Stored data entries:
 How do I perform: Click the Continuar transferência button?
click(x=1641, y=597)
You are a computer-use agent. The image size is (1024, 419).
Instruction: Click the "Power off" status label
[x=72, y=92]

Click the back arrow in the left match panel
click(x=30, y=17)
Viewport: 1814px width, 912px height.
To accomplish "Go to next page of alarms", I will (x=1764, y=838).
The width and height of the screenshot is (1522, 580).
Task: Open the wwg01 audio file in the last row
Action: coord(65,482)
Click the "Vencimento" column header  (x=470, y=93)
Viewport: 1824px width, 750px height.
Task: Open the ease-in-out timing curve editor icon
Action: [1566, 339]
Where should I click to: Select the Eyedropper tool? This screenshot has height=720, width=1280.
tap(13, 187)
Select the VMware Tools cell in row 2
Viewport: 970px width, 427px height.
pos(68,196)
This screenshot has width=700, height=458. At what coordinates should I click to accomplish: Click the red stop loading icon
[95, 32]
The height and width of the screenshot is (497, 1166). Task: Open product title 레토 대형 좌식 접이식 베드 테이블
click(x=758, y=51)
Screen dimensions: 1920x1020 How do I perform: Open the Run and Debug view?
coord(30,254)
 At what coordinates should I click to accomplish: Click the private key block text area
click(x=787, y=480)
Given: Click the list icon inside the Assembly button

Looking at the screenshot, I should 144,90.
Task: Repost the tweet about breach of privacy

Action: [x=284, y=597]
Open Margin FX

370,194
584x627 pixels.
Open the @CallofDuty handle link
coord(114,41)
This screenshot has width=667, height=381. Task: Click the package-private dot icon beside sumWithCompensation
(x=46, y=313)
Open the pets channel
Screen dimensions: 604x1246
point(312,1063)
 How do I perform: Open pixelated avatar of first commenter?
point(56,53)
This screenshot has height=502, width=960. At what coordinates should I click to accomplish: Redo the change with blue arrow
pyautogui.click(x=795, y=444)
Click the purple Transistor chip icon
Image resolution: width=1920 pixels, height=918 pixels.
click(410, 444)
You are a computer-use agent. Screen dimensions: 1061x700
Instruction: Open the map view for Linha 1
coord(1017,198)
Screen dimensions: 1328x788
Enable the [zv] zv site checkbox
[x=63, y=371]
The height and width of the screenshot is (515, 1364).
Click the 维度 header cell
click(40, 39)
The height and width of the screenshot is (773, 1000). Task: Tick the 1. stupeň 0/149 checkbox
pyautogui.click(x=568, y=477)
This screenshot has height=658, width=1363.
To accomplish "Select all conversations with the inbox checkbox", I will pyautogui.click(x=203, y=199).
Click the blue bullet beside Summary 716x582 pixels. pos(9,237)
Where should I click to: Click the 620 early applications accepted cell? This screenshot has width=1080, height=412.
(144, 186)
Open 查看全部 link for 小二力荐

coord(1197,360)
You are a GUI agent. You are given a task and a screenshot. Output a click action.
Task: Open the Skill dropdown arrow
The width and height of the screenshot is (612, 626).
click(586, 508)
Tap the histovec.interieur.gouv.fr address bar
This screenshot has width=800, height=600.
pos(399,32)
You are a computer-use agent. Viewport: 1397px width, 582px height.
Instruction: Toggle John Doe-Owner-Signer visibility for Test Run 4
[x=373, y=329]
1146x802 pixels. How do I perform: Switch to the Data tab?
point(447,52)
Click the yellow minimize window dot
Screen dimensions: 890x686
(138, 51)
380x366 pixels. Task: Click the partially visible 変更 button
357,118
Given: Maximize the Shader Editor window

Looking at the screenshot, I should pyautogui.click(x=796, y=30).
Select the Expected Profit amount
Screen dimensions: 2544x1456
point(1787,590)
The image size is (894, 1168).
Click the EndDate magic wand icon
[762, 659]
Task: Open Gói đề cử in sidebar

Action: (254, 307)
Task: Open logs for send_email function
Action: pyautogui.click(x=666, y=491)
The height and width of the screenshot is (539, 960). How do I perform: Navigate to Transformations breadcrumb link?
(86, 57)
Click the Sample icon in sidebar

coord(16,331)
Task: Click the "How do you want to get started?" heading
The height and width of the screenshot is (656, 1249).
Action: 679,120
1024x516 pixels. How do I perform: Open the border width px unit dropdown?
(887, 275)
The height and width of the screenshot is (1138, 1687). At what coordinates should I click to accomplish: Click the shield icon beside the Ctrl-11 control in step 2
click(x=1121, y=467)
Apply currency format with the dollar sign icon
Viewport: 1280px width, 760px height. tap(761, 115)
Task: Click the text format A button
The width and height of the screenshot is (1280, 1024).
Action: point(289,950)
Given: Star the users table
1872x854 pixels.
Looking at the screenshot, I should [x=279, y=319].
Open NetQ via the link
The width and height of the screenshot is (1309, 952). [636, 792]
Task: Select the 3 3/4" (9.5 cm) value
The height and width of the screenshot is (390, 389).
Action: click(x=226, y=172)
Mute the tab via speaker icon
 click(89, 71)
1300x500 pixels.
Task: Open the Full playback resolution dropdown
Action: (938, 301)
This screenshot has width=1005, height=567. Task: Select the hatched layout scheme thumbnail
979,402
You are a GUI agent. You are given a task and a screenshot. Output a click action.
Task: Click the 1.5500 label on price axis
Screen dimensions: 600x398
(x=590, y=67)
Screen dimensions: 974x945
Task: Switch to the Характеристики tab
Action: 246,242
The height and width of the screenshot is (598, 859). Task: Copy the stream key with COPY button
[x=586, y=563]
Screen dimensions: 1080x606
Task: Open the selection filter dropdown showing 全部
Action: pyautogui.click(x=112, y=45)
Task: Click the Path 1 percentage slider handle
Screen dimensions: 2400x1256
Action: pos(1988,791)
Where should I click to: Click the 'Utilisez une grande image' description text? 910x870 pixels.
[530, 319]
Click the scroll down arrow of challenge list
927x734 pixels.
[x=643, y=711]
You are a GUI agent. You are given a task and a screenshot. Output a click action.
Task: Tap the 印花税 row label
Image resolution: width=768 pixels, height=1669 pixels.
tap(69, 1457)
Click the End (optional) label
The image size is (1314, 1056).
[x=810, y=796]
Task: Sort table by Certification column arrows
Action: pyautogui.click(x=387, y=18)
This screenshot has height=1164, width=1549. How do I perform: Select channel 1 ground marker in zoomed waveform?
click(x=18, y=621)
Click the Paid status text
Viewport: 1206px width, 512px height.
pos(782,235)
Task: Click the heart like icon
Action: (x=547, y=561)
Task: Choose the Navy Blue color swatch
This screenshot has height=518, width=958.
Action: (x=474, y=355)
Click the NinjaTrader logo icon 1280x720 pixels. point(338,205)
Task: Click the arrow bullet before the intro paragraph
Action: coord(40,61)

• [ASSIGNED TASK] Set down each line exactly as it appears in the data.

• [SOLUTION TO THIS EXERCISE]
 How do I perform: Click the Continuar transferência button?
click(x=1641, y=597)
You are a computer-use agent. The image size is (1024, 419).
Instruction: Click the "Power off" status label
[x=72, y=92]

Click the back arrow in the left match panel
click(x=30, y=17)
Viewport: 1814px width, 912px height.
To accomplish "Go to next page of alarms", I will (x=1764, y=838).
The width and height of the screenshot is (1522, 580).
Task: Open the wwg01 audio file in the last row
Action: coord(65,482)
Click the "Vencimento" column header  (x=470, y=93)
Viewport: 1824px width, 750px height.
Task: Open the ease-in-out timing curve editor icon
Action: [1566, 339]
Where should I click to: Select the Eyedropper tool? This screenshot has height=720, width=1280.
tap(13, 187)
Select the VMware Tools cell in row 2
Viewport: 970px width, 427px height.
pos(68,196)
This screenshot has width=700, height=458. At what coordinates should I click to accomplish: Click the red stop loading icon
[95, 32]
The height and width of the screenshot is (497, 1166). Task: Open product title 레토 대형 좌식 접이식 베드 테이블
click(x=758, y=51)
Screen dimensions: 1920x1020 How do I perform: Open the Run and Debug view?
coord(30,254)
 At what coordinates should I click to accomplish: Click the private key block text area
click(x=787, y=480)
Given: Click the list icon inside the Assembly button

Looking at the screenshot, I should 144,90.
Task: Repost the tweet about breach of privacy

Action: [x=284, y=597]
Open Margin FX

370,194
584x627 pixels.
Open the @CallofDuty handle link
coord(114,41)
This screenshot has width=667, height=381. Task: Click the package-private dot icon beside sumWithCompensation
(x=46, y=313)
Open the pets channel
Screen dimensions: 604x1246
point(312,1063)
 How do I perform: Open pixelated avatar of first commenter?
point(56,53)
This screenshot has height=502, width=960. At what coordinates should I click to accomplish: Redo the change with blue arrow
pyautogui.click(x=795, y=444)
Click the purple Transistor chip icon
Image resolution: width=1920 pixels, height=918 pixels.
click(410, 444)
You are a computer-use agent. Screen dimensions: 1061x700
Instruction: Open the map view for Linha 1
coord(1017,198)
Screen dimensions: 1328x788
Enable the [zv] zv site checkbox
[x=63, y=371]
The height and width of the screenshot is (515, 1364).
Click the 维度 header cell
click(40, 39)
The height and width of the screenshot is (773, 1000). Task: Tick the 1. stupeň 0/149 checkbox
pyautogui.click(x=568, y=477)
This screenshot has height=658, width=1363.
To accomplish "Select all conversations with the inbox checkbox", I will pyautogui.click(x=203, y=199).
Click the blue bullet beside Summary 716x582 pixels. pos(9,237)
Where should I click to: Click the 620 early applications accepted cell? This screenshot has width=1080, height=412.
(144, 186)
Open 查看全部 link for 小二力荐

coord(1197,360)
You are a GUI agent. You are given a task and a screenshot. Output a click action.
Task: Open the Skill dropdown arrow
The width and height of the screenshot is (612, 626).
click(586, 508)
Tap the histovec.interieur.gouv.fr address bar
This screenshot has width=800, height=600.
pos(399,32)
You are a computer-use agent. Viewport: 1397px width, 582px height.
Instruction: Toggle John Doe-Owner-Signer visibility for Test Run 4
[x=373, y=329]
1146x802 pixels. How do I perform: Switch to the Data tab?
point(447,52)
Click the yellow minimize window dot
Screen dimensions: 890x686
(138, 51)
380x366 pixels. Task: Click the partially visible 変更 button
357,118
Given: Maximize the Shader Editor window

Looking at the screenshot, I should pyautogui.click(x=796, y=30).
Select the Expected Profit amount
Screen dimensions: 2544x1456
point(1787,590)
The image size is (894, 1168).
Click the EndDate magic wand icon
[762, 659]
Task: Open Gói đề cử in sidebar

Action: (254, 307)
Task: Open logs for send_email function
Action: pyautogui.click(x=666, y=491)
The height and width of the screenshot is (539, 960). How do I perform: Navigate to Transformations breadcrumb link?
(86, 57)
Click the Sample icon in sidebar

coord(16,331)
Task: Click the "How do you want to get started?" heading
The height and width of the screenshot is (656, 1249).
Action: 679,120
1024x516 pixels. How do I perform: Open the border width px unit dropdown?
(887, 275)
The height and width of the screenshot is (1138, 1687). At what coordinates should I click to accomplish: Click the shield icon beside the Ctrl-11 control in step 2
click(x=1121, y=467)
Apply currency format with the dollar sign icon
Viewport: 1280px width, 760px height. tap(761, 115)
Task: Click the text format A button
The width and height of the screenshot is (1280, 1024).
Action: point(289,950)
Given: Star the users table
1872x854 pixels.
Looking at the screenshot, I should [x=279, y=319].
Open NetQ via the link
The width and height of the screenshot is (1309, 952). [636, 792]
Task: Select the 3 3/4" (9.5 cm) value
The height and width of the screenshot is (390, 389).
Action: click(x=226, y=172)
Mute the tab via speaker icon
 click(89, 71)
1300x500 pixels.
Task: Open the Full playback resolution dropdown
Action: (938, 301)
This screenshot has width=1005, height=567. Task: Select the hatched layout scheme thumbnail
979,402
You are a GUI agent. You are given a task and a screenshot. Output a click action.
Task: Click the 1.5500 label on price axis
Screen dimensions: 600x398
(x=590, y=67)
Screen dimensions: 974x945
Task: Switch to the Характеристики tab
Action: 246,242
The height and width of the screenshot is (598, 859). Task: Copy the stream key with COPY button
[x=586, y=563]
Screen dimensions: 1080x606
Task: Open the selection filter dropdown showing 全部
Action: pyautogui.click(x=112, y=45)
Task: Click the Path 1 percentage slider handle
Screen dimensions: 2400x1256
Action: pos(1988,791)
Where should I click to: Click the 'Utilisez une grande image' description text? 910x870 pixels.
[530, 319]
Click the scroll down arrow of challenge list
927x734 pixels.
[x=643, y=711]
You are a GUI agent. You are given a task and a screenshot. Output a click action.
Task: Tap the 印花税 row label
Image resolution: width=768 pixels, height=1669 pixels.
tap(69, 1457)
Click the End (optional) label
The image size is (1314, 1056).
[x=810, y=796]
Task: Sort table by Certification column arrows
Action: pyautogui.click(x=387, y=18)
This screenshot has height=1164, width=1549. How do I perform: Select channel 1 ground marker in zoomed waveform?
click(x=18, y=621)
Click the Paid status text
Viewport: 1206px width, 512px height.
pos(782,235)
Task: Click the heart like icon
Action: (x=547, y=561)
Task: Choose the Navy Blue color swatch
This screenshot has height=518, width=958.
Action: (x=474, y=355)
Click the NinjaTrader logo icon 1280x720 pixels. point(338,205)
Task: Click the arrow bullet before the intro paragraph
Action: coord(40,61)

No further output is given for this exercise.